Paper 2020/1576

How to Make Private Distributed Cardinality Estimation Practical, and Get Differential Privacy for Free

Changhui Hu and Jin Li and Zheli Liu and Xiaojie Guo and Yu Wei and Xuan Guang and Grigorios Loukides and Changyu Dong

Abstract

Secure computation is a promising privacy enhancing technology, but it is often not scalable enough for data intensive applications. On the other hand, the use of sketches has gained popularity in data mining, because sketches often give rise to highly efficient and scalable sub-linear algorithms. It is natural to ask: what if we put secure computation and sketches together? We investigated the question and the findings are interesting: we can get security, we can get scalability, and somewhat unexpectedly, we can also get differential privacy -- for free. Our study started from building a secure computation protocol based on the Flajolet-Martin (FM) sketches, for solving the Private Distributed Cardinality Estimation (PDCE) problem, which is a fundamental problem with applications ranging from crowd tracking to network monitoring. The state of art protocol for PDCE (Fenske et al. CCS'17) is computationally expensive and not scalable enough to cope with big data applications, which prompted us to design a better protocol. Our further analysis revealed that if the cardinality to be estimated is large enough, our protocol can achieve $(\epsilon,\delta)$-differential privacy automatically, without requiring any additional manipulation of the output.

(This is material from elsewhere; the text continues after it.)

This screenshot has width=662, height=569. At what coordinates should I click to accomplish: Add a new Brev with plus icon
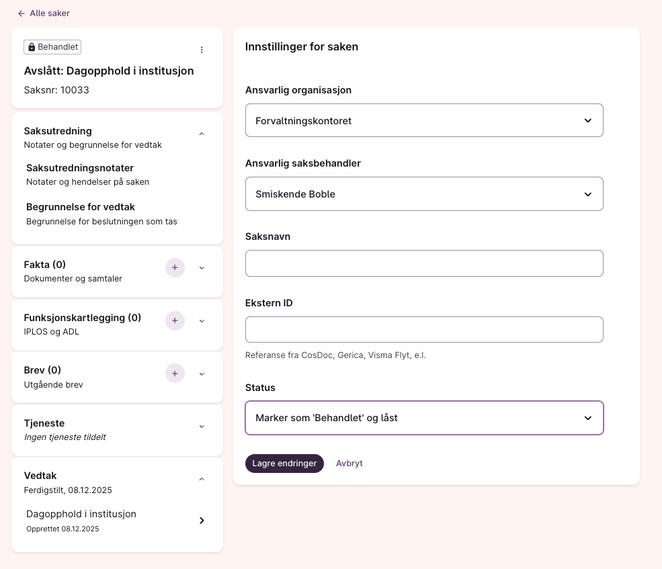point(175,373)
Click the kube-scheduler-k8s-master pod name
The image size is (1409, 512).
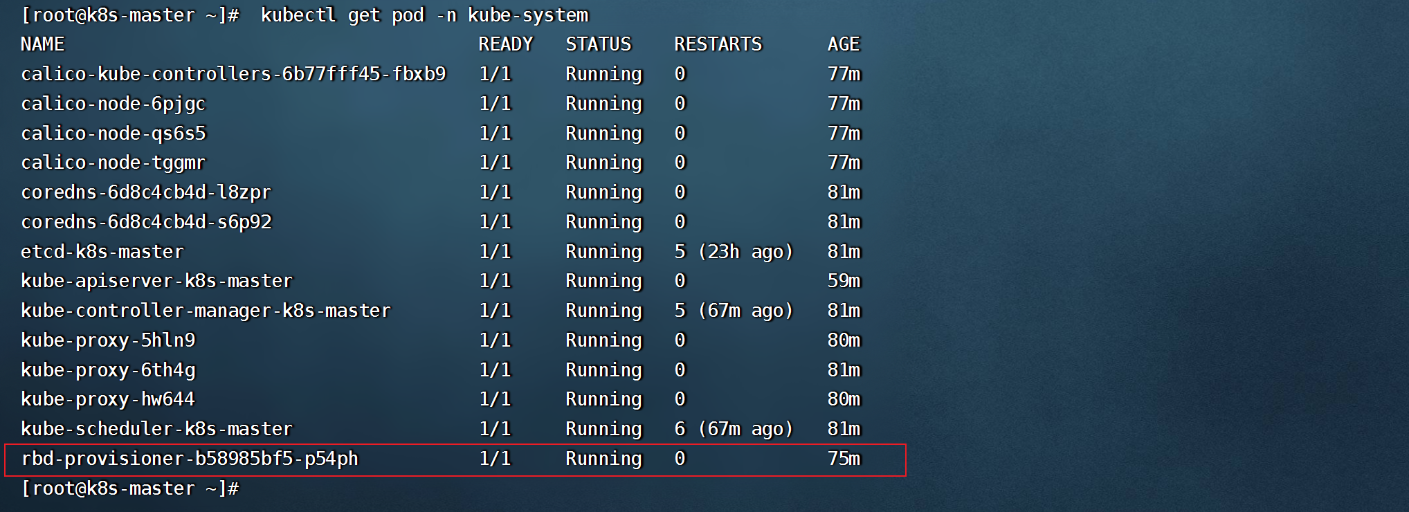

The result signifies a new approach for achieving differential privacy that departs from the mainstream approach (i.e. adding noise to the result). Free differential privacy can be achieved because of two reasons: secure computation minimizes information leakage, and the intrinsic estimation variance of the FM sketch makes the output of our protocol uncertain. We further show that the result is not just theoretical: the minimal cardinality for differential privacy to hold is only $10^2-10^4$ for typical parameters.